Increased demand in the marketplace for methanol production has led to a search for efficient alternatives to conventional gas phase processes. One alternative is a liquid phase methanol process wherein methanol is produced by contacting a synthesis gas comprising hydrogen and carbon oxides with a catalyst in the presence of an inert liquid. Typically, the synthesis gas is bubbled through the catalyst/liquid mixture wherein a portion of the H.sub.2, CO.sub.2 and/or CO is converted to methanol.
In contrast to conventional gas phase processes using packed-bed reactors which are loaded with up to 70 vol % catalyst, slurry concentration for liquid phase processes is typically limited to the range of 20 to 45 wt % or 10 to 30 vol % based on the volume of catalyst per volume of reactor. Consequently, known processes for producing methanol in the liquid phase require larger and more expensive reactors than required in conventional processes in order to produce the same methanol production rate.

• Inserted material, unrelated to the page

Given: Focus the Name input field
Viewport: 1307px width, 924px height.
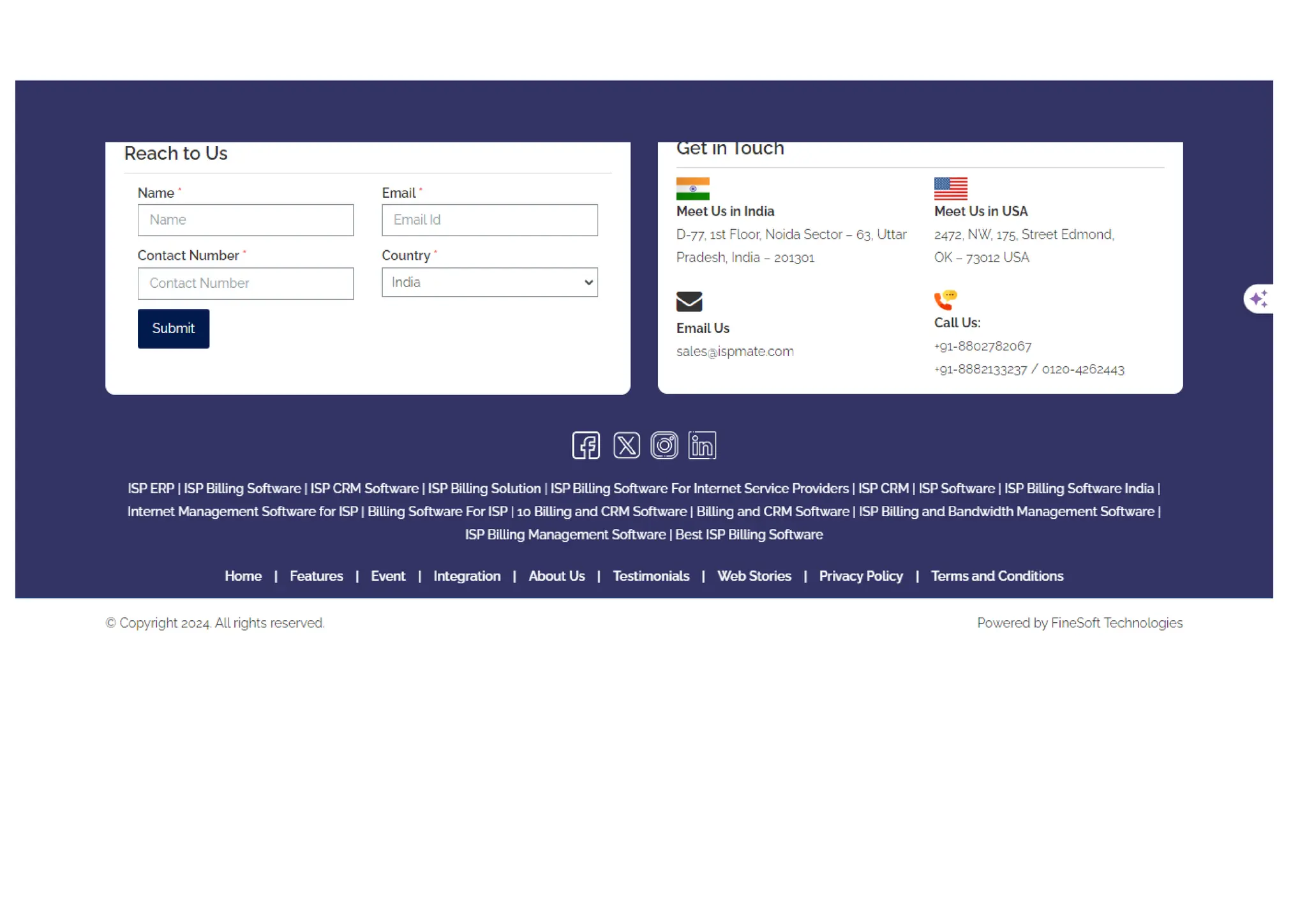Looking at the screenshot, I should (246, 220).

Representative of processes for forming methanol in the liquid phase is U.S. Pat. No. 4,031,123 which discloses a process for the production of methanol from a feed gas containing hydrogen and carbon oxides wherein the feed gas is passed into a reaction zone containing methanol-forming catalyst particles which are suspended in a paraffinic and/or cycloparaffinic liquid having from 6 to 30 carbon atoms. The process is conducted at temperatures from 150.degree. to 400.degree. C. and pressures from about 200 to 10,000 psia.

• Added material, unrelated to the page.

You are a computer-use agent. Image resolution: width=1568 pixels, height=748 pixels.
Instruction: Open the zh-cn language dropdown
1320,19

U.S. Pat. No. 4,567,204 discloses a process for preparing methanol from synthesis gas containing hydrogen and carbon monoxide in a liquid-phase reactor wherein a methanol-forming catalyst is entrained in an inert solvent and the entrained catalyst is contacted with the synthesis gas. The active element of suitable methanol-forming catalysts includes copper, zinc, aluminum, magnesium, zinc, chromium, molybdenum, uranium, tungsten, vanadium and rare earths. The amount of catalyst entrained in the inert liquid ranges from about 5 to 40 wt %.
U.S. Pat. No 4,628,066 discloses a process for increasing the capacity of a gas phase synthesis loop for the production of methanol from a synthesis feed gas wherein the feed gas is initially passed through a liquid phase methanol reactor to convert a portion of the feed gas to methanol. The unreacted feed gas is passed to a gas phase synthesis loop for further conversion and recovery of methanol. Suitable catalysts include those listed in Col. 4 of U.S. Pat. No. 4,031,123. Average catalyst particle size may range from 0.00002 to 0.25 inches depending on the reactor bed type (trickle bed, liquid fluidized or slurry) and liquid flow rate used in the process. Reactor pressure is maintained between 200 psia and 1,000 psia. Reaction temperatures typically range from between 150.degree. C. to 400.degree. C. with best performance obtained between 230.degree. C. and 250.degree. C.
Canadian Pat. No. 1,157,053 also discloses a process for producing methanol in the liquid phase wherein methanol is produced by contacting a synthesis gas comprising hydrogen and carbon oxides with a catalyst in the presence of an inert liquid. Suitable catalysts are in the form of particles having a diameter of less than about 125 microns.